Tombik Sarışının Kariyeri
Şarkıcı Al Bano'nun aralarında kara bulutlar dolaşan seksi eşi Loredana Lecciso'nun yıldızı televizyonda parladı
İtalya yeni yıl arifesinde nelerle uğraşıyor diye bakınca ortaya fars boyutlarına girecek bir tablo çıkıyor. İtalyanlar'ın uzun süredir önemli konularından biri şarkıcı Al Bano'nun yeni eşi Loredana Lecciso. Al Bano'yu hemen hemen herkes "Felicita'' (Mutluluk) şarkısı ile hatırlar. Eski eşi Romina ile el ele göz göze söyleyip, vakti zamanında 5 çocukları ile mutlu bir tablo sergiledikleri günlerde bu şarkıları da çok meşhurdu. Al Bano benim İtalya'ya geldikten sonra sanatsal anlamda "Bunlar hala yaşıyor mu?" diye hayretle izlediğim eski şarkıcılar grubuna giriyor. Al Bano'nun son derece Katolik ve hatta belli ölçülerde mutaasıp sayılacak eski eşi Romina'dan sonra genç, güzel (!) ve sarışın halk kızı Loredana ile evliliği bütün fanlarını sevindirdi. Magazin basınına sevgilerini ve bu evlilikten olan 2 çocuklarını sergileyen çiftin yuvası da çatırdamaya başladı. Bu çatırdamanın şiddeti Loredana'nın televizyonda dönen şansı ve başdöndürücü hızla yükselen şöhreti ile ilgili. Aslında niyetim burada banal evlilik dedikoduları vermek değil.
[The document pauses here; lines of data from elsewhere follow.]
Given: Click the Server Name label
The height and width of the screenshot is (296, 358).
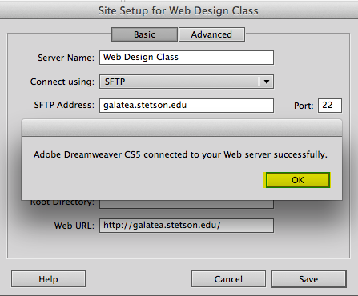Looking at the screenshot, I should 66,58.
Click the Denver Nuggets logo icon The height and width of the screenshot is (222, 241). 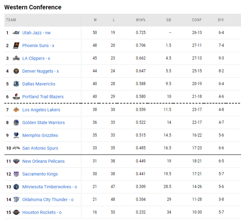(x=16, y=71)
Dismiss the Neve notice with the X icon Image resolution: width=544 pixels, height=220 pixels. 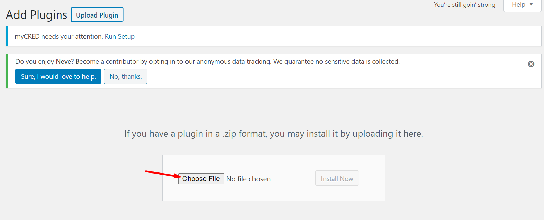point(531,64)
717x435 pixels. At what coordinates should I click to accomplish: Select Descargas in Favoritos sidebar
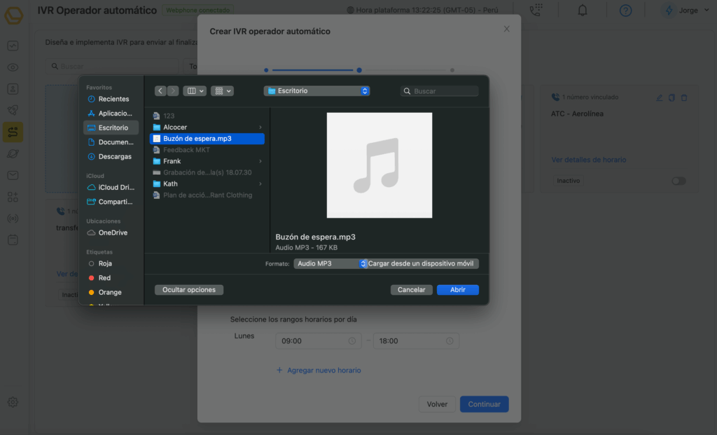pyautogui.click(x=114, y=157)
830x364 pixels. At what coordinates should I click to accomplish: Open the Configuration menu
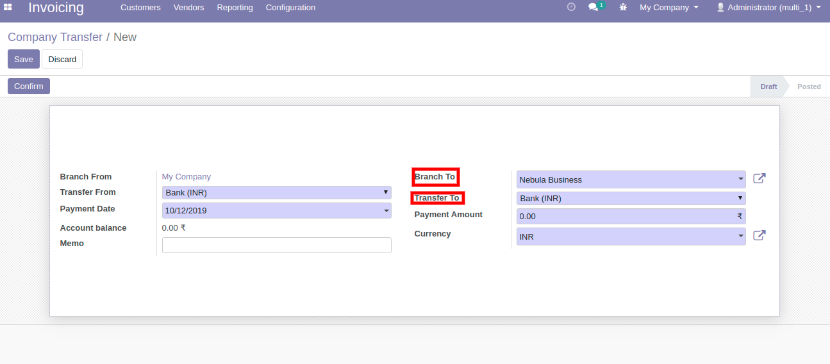tap(290, 8)
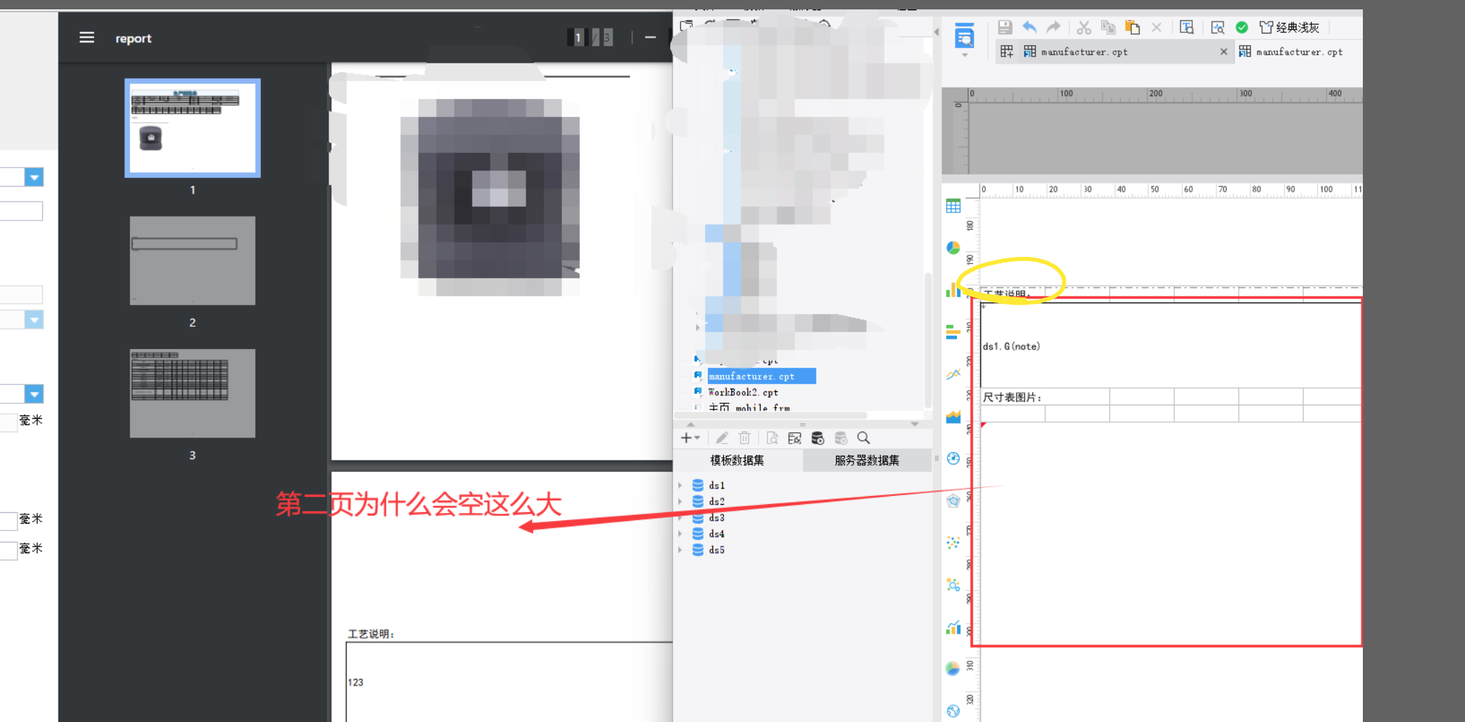Click the save icon in the designer toolbar

1005,28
Beni asıl hayrete düşüren, bu kadar banal, kaba, dans etmesini, yürümesini, konuşmasını bilmeyen, güzelliği "tombik sarışın kız" boyutlarında kalan bir insanın bir hiç üzerine kurduğu kariyeri. Herkesin ağzını dolduran Lecciso fenomeni ile uzun süre ilgilenmedim.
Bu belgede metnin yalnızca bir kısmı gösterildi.